(Screenshot grounding data)

------

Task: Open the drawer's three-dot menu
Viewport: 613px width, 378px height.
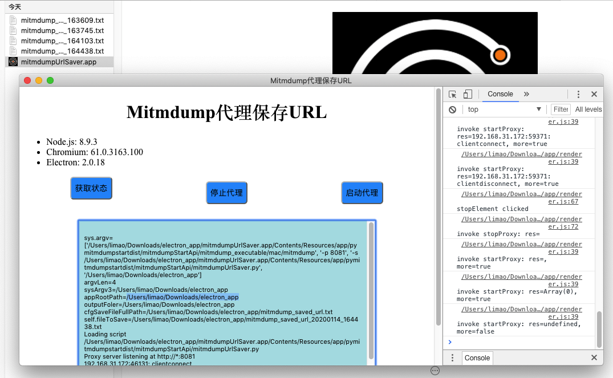Action: point(452,358)
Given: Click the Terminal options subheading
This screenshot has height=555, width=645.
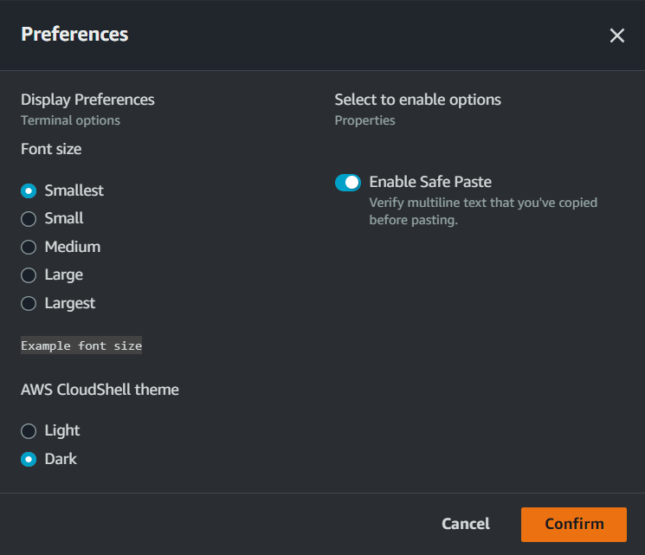Looking at the screenshot, I should click(70, 120).
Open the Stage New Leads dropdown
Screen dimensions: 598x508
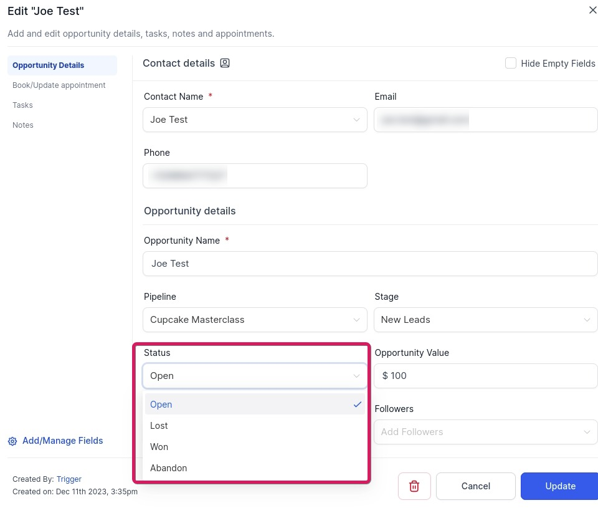pos(485,320)
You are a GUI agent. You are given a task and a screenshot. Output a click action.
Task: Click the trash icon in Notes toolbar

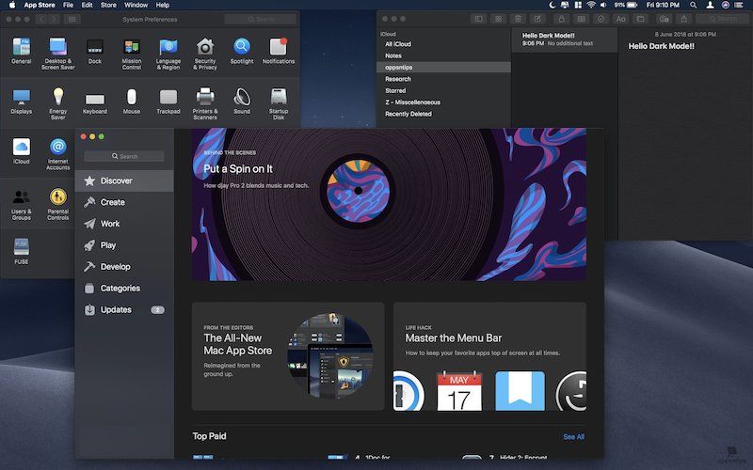click(x=519, y=19)
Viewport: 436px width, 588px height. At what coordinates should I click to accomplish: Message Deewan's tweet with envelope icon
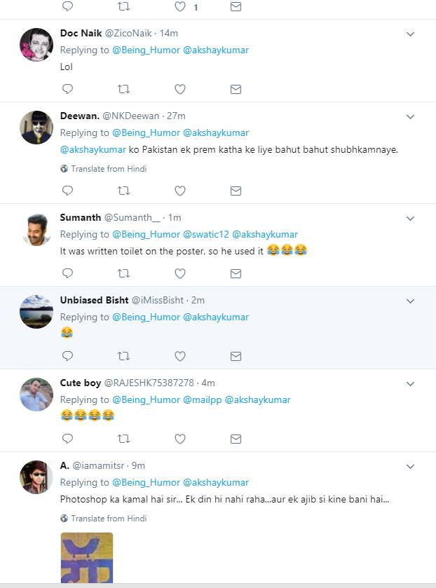pyautogui.click(x=236, y=191)
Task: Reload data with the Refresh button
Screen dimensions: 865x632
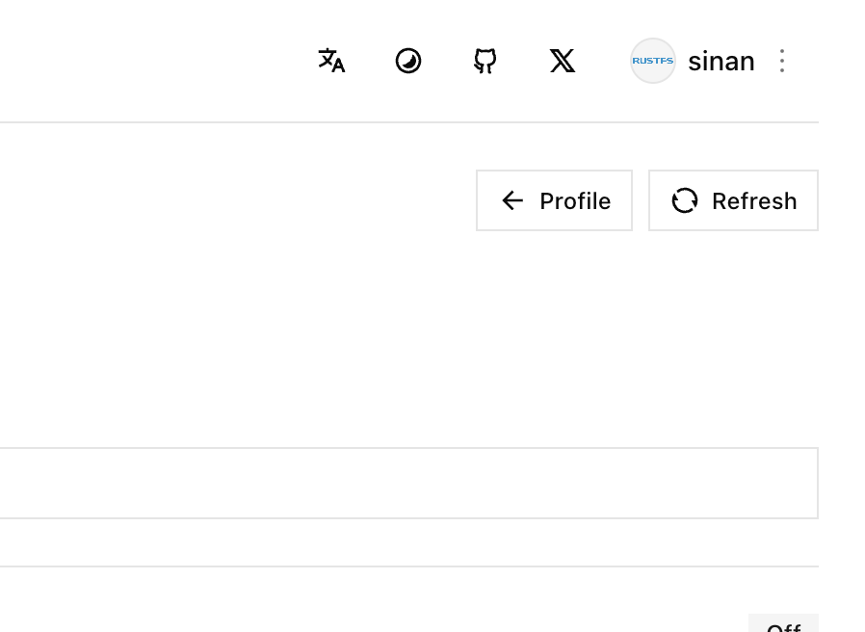Action: (x=733, y=200)
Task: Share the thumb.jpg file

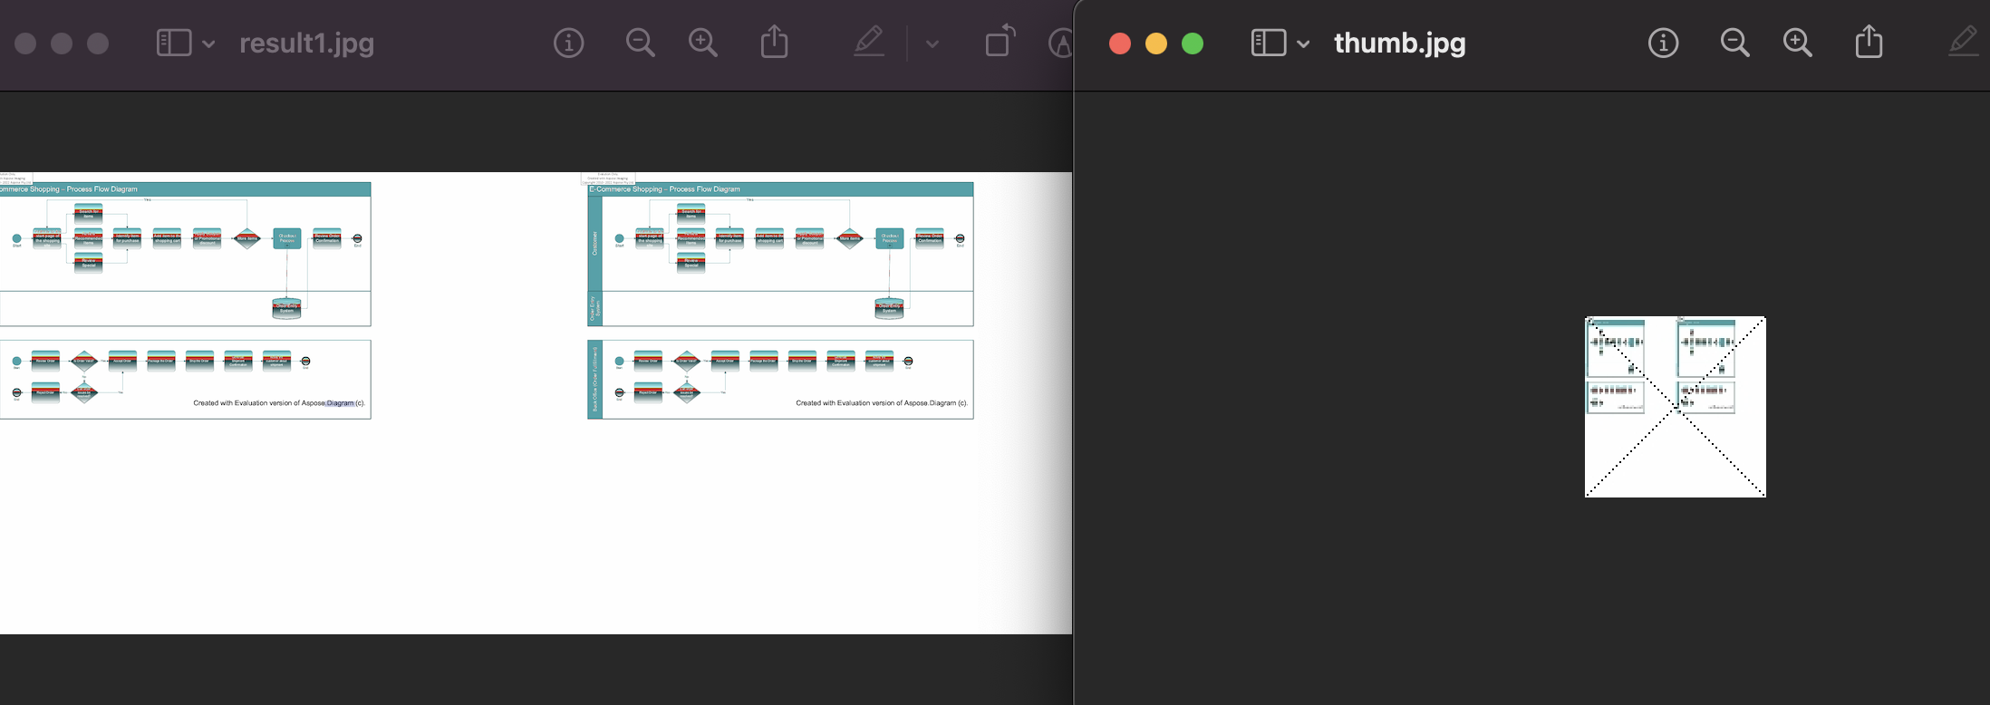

------

__ABOUT THIS TASK__: For the word "Open", state how many lines of the entries contain it, with nothing else.

__RESPONSE TO THE EXERCISE__: 2